→ Aufgabe:
Wie lassen sich die Zeilen vom Beginn des Materials bis einschließlich der Zeile mit „click(x=376, y=268)“ als nummerierte Liste wiedergeben, ohne Leerzeilen?

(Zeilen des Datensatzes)
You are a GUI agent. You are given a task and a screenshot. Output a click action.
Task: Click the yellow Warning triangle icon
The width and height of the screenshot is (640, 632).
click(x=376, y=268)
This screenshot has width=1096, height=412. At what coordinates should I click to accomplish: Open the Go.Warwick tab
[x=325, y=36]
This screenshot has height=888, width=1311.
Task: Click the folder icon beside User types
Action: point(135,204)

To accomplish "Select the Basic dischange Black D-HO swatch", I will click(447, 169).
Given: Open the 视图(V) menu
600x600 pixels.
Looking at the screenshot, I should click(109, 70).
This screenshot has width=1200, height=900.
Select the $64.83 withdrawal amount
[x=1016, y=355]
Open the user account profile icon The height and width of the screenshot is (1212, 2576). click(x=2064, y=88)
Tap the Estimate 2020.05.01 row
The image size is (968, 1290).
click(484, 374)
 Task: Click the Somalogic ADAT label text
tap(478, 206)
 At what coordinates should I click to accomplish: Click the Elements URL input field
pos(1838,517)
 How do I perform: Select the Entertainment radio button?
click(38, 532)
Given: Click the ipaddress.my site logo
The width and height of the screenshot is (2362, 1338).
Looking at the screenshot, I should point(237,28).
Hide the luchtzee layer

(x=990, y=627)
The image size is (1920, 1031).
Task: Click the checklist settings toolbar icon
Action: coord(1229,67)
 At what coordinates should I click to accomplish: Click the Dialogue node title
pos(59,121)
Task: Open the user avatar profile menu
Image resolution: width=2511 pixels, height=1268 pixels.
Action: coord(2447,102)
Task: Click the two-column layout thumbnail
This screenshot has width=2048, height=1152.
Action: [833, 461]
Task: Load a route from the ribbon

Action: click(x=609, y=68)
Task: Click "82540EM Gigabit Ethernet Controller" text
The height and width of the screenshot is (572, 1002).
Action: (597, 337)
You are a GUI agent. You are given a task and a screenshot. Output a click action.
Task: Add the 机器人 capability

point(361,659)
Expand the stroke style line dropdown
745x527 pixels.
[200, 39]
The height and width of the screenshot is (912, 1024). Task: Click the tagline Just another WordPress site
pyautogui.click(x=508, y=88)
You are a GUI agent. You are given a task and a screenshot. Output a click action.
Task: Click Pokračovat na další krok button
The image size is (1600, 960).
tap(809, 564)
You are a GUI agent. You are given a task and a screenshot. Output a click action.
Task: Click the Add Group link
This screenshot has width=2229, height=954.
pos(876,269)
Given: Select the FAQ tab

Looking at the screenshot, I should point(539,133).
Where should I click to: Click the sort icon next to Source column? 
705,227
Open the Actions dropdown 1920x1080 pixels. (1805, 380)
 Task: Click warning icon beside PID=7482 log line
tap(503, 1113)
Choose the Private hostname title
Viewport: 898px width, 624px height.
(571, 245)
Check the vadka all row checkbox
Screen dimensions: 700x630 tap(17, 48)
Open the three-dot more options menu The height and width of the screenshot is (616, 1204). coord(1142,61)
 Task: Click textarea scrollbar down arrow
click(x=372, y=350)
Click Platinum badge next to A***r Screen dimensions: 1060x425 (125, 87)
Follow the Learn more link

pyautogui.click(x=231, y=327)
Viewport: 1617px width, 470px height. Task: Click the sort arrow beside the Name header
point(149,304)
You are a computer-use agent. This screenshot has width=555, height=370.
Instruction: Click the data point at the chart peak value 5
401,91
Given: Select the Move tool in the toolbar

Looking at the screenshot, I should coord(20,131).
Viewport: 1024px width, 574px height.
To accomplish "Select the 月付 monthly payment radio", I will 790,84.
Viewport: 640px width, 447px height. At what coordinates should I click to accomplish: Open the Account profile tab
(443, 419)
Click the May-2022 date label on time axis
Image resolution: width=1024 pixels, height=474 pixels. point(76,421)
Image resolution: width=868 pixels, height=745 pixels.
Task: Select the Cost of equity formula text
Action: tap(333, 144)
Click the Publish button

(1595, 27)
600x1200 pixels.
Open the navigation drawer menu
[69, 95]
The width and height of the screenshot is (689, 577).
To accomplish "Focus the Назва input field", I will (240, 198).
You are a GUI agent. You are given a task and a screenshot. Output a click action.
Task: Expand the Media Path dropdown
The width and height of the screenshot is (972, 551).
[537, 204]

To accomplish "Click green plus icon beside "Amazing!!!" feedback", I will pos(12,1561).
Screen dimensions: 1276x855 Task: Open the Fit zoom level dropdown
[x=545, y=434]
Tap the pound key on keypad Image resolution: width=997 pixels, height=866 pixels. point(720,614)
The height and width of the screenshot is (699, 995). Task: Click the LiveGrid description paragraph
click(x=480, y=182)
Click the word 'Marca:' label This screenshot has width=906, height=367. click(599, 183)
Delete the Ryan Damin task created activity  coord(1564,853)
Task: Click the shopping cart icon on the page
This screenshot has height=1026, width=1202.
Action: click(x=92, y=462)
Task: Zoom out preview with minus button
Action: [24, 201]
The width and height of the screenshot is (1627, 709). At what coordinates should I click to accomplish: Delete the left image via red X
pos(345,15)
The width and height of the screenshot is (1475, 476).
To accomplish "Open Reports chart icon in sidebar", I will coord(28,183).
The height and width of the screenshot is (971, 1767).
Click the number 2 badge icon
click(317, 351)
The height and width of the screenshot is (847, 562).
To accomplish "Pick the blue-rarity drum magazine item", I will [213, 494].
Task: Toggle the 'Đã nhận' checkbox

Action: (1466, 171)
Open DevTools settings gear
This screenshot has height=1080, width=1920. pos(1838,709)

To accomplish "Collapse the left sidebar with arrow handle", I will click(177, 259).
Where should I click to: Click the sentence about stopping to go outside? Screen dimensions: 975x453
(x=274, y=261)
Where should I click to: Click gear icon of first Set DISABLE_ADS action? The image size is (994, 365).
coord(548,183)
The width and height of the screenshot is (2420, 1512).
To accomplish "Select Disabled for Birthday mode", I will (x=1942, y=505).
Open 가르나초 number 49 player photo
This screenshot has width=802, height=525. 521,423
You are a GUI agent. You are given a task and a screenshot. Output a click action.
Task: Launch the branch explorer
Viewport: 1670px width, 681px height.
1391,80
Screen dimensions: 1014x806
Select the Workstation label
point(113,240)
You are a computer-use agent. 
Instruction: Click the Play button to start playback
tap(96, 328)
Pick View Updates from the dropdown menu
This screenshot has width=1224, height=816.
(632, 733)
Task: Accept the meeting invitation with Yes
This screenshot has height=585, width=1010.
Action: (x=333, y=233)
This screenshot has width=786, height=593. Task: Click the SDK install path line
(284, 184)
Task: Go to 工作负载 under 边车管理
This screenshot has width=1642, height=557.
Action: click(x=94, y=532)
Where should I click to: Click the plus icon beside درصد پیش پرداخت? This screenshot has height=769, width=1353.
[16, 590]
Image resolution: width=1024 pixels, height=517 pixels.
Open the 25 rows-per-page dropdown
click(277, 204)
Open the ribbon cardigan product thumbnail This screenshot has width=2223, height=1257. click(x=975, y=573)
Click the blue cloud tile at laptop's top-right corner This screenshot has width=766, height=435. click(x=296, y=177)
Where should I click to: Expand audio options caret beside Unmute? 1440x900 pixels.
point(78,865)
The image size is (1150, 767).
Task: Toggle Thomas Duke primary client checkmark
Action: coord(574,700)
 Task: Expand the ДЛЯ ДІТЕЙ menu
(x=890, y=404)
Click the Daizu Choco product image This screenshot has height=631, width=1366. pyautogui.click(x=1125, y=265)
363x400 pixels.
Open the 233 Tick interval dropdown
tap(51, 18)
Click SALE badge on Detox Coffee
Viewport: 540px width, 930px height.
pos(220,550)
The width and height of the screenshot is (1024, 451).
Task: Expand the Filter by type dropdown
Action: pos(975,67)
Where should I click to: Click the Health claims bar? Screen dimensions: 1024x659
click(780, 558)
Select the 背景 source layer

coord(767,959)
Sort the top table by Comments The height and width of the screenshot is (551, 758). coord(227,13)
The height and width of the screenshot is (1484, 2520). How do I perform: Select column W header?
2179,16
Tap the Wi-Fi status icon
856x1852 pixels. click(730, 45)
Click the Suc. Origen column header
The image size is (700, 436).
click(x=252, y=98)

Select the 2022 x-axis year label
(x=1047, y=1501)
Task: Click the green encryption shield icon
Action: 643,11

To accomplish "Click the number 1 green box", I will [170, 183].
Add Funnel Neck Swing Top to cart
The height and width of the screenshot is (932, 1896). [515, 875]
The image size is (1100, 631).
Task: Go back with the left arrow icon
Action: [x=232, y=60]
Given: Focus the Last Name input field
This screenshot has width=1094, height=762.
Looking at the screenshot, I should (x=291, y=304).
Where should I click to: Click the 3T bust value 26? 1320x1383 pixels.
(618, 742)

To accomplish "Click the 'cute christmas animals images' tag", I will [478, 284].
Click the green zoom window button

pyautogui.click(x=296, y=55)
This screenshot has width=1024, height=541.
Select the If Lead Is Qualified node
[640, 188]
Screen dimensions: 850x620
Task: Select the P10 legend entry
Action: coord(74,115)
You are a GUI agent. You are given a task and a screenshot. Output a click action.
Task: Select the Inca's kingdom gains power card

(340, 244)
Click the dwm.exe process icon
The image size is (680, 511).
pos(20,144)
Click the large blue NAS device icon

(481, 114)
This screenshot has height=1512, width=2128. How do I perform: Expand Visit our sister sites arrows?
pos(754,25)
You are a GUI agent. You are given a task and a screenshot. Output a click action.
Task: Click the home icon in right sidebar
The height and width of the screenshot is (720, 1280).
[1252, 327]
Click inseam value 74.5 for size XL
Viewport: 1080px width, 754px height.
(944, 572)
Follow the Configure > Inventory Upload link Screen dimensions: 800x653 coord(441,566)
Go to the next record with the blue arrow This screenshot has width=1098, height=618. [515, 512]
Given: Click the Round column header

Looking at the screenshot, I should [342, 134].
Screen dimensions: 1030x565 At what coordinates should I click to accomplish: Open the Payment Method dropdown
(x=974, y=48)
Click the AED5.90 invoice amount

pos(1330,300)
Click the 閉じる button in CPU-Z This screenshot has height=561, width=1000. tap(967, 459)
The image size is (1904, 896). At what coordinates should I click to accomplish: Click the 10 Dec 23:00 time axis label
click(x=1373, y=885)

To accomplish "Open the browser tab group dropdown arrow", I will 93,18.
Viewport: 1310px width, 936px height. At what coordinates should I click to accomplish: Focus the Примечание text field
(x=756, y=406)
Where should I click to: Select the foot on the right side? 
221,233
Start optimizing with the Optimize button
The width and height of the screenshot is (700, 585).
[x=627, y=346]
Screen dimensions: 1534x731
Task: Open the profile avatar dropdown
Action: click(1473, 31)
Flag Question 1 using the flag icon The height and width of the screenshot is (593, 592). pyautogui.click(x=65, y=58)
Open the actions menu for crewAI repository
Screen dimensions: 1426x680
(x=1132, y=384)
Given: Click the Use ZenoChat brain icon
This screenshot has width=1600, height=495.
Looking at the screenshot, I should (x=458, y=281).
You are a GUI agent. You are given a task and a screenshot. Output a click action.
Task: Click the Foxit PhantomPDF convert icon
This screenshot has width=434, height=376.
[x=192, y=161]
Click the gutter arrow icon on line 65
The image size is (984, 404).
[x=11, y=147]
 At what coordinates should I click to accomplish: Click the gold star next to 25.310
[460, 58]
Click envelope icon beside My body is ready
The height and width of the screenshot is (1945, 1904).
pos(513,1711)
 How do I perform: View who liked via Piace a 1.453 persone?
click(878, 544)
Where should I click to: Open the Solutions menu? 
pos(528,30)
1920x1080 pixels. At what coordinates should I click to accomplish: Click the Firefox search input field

→ Lösung der Aufgabe:
1. You are a GUI agent. You are given a task and a screenshot. Output a click action.
2. Task: Click the yellow Warning triangle icon
3. The width and height of the screenshot is (640, 632).
4. click(x=376, y=268)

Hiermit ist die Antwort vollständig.